- [ASSIGNED TASK]: Report how many lines of the following entries include the string "taskbar"; respond with the number alone.

- [GIVEN RECORDS]:
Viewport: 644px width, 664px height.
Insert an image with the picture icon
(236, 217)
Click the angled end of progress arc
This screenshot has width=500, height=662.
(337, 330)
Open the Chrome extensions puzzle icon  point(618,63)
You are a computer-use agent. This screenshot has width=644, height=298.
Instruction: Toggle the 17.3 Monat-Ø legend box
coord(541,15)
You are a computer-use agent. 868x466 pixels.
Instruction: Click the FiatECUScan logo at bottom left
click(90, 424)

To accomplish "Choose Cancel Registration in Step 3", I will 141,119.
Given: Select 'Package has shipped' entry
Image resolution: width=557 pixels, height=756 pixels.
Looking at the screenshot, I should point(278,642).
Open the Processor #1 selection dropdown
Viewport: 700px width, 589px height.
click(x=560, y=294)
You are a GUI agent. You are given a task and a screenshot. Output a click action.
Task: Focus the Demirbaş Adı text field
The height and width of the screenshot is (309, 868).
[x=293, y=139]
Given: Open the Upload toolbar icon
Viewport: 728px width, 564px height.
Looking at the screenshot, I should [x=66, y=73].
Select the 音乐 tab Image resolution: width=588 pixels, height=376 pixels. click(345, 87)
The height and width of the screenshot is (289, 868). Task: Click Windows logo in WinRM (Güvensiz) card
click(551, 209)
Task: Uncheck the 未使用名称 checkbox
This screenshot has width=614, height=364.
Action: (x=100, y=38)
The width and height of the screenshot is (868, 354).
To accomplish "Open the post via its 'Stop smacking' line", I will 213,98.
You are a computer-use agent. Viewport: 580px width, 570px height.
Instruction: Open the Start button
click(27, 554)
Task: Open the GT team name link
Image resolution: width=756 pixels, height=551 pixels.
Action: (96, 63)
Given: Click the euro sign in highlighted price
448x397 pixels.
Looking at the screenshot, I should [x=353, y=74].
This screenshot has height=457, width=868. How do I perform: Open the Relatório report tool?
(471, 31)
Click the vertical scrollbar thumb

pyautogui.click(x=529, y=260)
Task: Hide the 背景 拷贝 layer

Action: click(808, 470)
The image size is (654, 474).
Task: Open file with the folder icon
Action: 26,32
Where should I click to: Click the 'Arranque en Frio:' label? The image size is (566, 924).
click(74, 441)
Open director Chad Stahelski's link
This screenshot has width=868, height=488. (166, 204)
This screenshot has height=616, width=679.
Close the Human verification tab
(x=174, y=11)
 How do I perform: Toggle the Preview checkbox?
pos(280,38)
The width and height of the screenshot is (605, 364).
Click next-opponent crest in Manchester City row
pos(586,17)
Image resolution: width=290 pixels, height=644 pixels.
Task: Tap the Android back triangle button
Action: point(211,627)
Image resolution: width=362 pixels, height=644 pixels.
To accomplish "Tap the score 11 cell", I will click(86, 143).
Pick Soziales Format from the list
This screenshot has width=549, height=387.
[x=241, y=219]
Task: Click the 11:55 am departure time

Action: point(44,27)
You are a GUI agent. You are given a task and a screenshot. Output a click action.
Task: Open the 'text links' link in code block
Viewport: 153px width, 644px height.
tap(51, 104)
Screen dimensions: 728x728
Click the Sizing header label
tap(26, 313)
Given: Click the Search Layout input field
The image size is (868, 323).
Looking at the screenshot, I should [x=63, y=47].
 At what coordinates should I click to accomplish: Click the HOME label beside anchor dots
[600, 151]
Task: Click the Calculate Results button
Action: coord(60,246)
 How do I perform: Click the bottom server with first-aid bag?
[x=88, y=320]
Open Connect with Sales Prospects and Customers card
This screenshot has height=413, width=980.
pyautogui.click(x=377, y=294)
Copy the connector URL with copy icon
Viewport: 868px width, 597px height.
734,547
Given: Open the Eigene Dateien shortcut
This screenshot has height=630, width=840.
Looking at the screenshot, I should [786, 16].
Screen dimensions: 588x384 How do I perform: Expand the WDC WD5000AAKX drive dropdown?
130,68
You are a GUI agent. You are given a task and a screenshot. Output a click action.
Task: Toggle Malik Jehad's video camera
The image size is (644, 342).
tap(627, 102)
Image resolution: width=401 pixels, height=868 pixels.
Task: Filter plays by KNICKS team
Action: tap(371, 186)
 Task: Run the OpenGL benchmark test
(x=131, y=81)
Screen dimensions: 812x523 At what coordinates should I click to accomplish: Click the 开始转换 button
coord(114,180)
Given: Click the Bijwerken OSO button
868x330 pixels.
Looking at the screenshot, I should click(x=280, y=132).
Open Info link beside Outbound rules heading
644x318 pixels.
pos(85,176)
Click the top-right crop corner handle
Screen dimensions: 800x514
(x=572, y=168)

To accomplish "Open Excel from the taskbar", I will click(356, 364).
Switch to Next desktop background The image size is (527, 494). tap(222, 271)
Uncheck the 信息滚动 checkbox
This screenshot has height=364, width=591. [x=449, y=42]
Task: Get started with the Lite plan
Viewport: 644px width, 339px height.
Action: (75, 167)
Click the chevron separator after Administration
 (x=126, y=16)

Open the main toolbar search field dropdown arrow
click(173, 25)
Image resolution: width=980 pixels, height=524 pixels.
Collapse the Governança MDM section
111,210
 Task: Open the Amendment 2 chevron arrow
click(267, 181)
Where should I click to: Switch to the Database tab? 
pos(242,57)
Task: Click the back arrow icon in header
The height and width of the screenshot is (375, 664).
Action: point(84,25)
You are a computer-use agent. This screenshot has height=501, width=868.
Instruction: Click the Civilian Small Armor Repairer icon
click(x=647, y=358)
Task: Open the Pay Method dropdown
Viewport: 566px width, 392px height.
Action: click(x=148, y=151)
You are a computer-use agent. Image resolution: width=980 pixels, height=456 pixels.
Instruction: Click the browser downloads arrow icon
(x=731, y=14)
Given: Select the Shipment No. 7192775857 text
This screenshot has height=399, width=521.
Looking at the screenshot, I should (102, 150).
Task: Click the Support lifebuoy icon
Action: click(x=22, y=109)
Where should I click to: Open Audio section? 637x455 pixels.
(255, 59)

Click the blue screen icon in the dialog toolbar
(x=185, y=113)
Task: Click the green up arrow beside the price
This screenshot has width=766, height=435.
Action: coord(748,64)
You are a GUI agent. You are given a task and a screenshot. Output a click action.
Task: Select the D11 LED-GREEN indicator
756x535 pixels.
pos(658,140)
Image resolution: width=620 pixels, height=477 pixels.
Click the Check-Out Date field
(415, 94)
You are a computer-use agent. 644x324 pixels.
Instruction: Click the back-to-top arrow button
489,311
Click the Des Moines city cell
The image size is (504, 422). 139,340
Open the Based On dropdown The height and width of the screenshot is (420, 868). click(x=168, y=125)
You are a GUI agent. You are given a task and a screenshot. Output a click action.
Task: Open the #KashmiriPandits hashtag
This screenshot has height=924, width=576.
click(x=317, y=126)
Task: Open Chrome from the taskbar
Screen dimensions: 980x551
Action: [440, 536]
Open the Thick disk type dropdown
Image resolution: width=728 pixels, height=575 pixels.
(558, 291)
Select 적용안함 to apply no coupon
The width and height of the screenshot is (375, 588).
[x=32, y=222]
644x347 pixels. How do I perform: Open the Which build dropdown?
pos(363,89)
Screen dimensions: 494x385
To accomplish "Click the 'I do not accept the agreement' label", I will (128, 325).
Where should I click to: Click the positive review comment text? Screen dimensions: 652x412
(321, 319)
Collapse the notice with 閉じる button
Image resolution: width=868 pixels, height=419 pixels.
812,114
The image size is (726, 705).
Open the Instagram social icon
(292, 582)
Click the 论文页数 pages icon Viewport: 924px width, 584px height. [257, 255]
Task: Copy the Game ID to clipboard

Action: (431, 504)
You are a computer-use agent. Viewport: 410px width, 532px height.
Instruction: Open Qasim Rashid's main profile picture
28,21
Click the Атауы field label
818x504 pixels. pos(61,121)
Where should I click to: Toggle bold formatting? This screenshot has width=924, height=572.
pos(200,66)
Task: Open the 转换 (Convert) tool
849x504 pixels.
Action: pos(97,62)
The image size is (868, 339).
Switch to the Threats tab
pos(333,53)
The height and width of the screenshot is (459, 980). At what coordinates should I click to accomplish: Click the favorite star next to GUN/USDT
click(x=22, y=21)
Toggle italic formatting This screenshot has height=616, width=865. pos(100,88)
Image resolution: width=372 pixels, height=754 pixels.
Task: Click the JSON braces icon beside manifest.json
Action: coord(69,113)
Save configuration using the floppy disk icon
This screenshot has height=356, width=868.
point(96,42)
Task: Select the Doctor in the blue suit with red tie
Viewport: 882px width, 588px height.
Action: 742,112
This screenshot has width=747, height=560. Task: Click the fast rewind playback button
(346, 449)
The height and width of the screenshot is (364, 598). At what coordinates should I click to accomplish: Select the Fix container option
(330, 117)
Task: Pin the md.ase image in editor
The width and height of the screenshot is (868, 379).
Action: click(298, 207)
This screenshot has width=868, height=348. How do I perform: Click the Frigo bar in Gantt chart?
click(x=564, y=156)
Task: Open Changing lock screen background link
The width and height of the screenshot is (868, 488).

- [RESPONSE AREA]: 2